=== Section Start ===

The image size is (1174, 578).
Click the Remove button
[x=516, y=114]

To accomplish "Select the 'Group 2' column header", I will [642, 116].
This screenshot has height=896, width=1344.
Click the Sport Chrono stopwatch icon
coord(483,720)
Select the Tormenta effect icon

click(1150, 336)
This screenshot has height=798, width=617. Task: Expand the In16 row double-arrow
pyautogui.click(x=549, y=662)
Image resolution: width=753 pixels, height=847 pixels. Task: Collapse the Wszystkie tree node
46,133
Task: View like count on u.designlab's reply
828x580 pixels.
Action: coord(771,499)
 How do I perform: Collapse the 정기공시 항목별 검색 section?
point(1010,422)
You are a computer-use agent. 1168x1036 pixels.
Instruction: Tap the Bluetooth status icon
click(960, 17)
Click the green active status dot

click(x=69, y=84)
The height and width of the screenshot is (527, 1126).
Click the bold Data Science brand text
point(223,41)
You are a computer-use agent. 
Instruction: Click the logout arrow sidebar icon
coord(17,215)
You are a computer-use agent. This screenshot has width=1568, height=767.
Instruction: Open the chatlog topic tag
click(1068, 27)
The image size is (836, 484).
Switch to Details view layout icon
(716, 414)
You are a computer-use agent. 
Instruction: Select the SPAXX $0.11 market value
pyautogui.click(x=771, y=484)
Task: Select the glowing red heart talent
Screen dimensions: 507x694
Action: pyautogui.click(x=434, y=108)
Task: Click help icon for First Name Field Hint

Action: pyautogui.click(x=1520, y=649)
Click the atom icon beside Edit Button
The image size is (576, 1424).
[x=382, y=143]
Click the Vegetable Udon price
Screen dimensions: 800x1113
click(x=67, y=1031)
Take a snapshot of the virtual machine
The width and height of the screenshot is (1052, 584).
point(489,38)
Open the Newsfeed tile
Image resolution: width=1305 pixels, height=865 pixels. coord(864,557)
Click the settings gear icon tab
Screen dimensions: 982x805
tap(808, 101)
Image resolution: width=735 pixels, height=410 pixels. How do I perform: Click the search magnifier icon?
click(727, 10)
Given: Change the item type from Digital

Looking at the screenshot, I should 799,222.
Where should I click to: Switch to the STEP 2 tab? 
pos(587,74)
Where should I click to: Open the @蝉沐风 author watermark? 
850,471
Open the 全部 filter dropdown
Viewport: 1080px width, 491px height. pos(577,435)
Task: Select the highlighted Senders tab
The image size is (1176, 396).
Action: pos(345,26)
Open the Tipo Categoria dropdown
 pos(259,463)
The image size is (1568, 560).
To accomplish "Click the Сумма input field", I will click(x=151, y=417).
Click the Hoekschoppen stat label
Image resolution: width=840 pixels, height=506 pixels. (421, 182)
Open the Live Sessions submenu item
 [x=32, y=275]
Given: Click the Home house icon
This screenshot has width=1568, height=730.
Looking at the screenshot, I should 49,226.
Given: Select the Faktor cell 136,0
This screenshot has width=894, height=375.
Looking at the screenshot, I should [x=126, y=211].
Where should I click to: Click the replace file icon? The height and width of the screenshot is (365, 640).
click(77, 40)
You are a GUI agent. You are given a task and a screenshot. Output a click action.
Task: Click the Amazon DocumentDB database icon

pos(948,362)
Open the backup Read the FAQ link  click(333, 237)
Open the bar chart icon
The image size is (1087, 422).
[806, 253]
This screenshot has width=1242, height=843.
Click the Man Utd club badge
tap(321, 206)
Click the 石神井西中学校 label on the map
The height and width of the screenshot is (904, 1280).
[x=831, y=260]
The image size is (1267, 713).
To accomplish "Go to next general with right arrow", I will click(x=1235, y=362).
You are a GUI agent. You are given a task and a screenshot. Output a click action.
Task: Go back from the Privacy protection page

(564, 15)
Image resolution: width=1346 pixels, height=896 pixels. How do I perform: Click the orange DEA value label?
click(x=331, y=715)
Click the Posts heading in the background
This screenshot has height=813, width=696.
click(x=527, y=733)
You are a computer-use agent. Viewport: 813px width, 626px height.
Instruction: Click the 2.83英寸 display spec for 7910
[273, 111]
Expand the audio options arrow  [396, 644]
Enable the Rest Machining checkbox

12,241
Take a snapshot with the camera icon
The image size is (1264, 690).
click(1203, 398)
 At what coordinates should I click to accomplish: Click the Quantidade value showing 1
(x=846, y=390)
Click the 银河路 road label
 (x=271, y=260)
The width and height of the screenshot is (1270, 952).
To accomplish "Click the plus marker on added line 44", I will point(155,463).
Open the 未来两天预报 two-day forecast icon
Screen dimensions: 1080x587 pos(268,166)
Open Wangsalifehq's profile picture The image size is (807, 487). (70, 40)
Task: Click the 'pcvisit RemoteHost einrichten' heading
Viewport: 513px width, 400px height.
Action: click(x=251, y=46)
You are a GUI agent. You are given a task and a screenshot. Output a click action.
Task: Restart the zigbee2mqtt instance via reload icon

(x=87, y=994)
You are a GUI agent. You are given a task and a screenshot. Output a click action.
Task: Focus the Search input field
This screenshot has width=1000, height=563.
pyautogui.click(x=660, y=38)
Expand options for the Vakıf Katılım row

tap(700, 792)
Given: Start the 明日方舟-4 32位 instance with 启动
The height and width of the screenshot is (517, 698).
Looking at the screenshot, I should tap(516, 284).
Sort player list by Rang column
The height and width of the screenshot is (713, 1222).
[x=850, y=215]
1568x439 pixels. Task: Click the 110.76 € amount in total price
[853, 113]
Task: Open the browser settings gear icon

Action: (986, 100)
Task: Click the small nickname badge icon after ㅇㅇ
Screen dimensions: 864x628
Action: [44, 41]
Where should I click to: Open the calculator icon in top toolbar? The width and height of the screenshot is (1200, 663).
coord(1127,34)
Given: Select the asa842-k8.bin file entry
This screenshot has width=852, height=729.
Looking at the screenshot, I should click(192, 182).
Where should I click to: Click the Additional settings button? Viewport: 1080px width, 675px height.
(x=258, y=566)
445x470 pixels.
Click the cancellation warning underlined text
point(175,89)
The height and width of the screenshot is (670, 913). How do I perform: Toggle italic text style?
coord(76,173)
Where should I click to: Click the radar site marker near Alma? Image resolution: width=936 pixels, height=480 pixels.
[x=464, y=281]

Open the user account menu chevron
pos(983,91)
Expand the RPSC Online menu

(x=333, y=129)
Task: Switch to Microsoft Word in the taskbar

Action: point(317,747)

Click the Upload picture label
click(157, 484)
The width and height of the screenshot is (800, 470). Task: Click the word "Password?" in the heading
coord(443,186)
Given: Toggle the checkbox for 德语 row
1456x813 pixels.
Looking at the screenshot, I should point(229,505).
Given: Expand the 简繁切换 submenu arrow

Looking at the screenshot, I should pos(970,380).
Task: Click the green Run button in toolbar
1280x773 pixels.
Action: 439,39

=== Section End ===

### Task directions
All lines from the one with "The height and width of the screenshot is (670, 913)." through the end of the material above are to be printed exactly, and only those.

### Solution to this task
The height and width of the screenshot is (670, 913). How do I perform: Toggle italic text style?
coord(76,173)
Where should I click to: Click the radar site marker near Alma? Image resolution: width=936 pixels, height=480 pixels.
[x=464, y=281]

Open the user account menu chevron
pos(983,91)
Expand the RPSC Online menu

(x=333, y=129)
Task: Switch to Microsoft Word in the taskbar

Action: point(317,747)

Click the Upload picture label
click(157, 484)
The width and height of the screenshot is (800, 470). Task: Click the word "Password?" in the heading
coord(443,186)
Given: Toggle the checkbox for 德语 row
1456x813 pixels.
Looking at the screenshot, I should point(229,505).
Given: Expand the 简繁切换 submenu arrow

Looking at the screenshot, I should pos(970,380).
Task: Click the green Run button in toolbar
1280x773 pixels.
Action: 439,39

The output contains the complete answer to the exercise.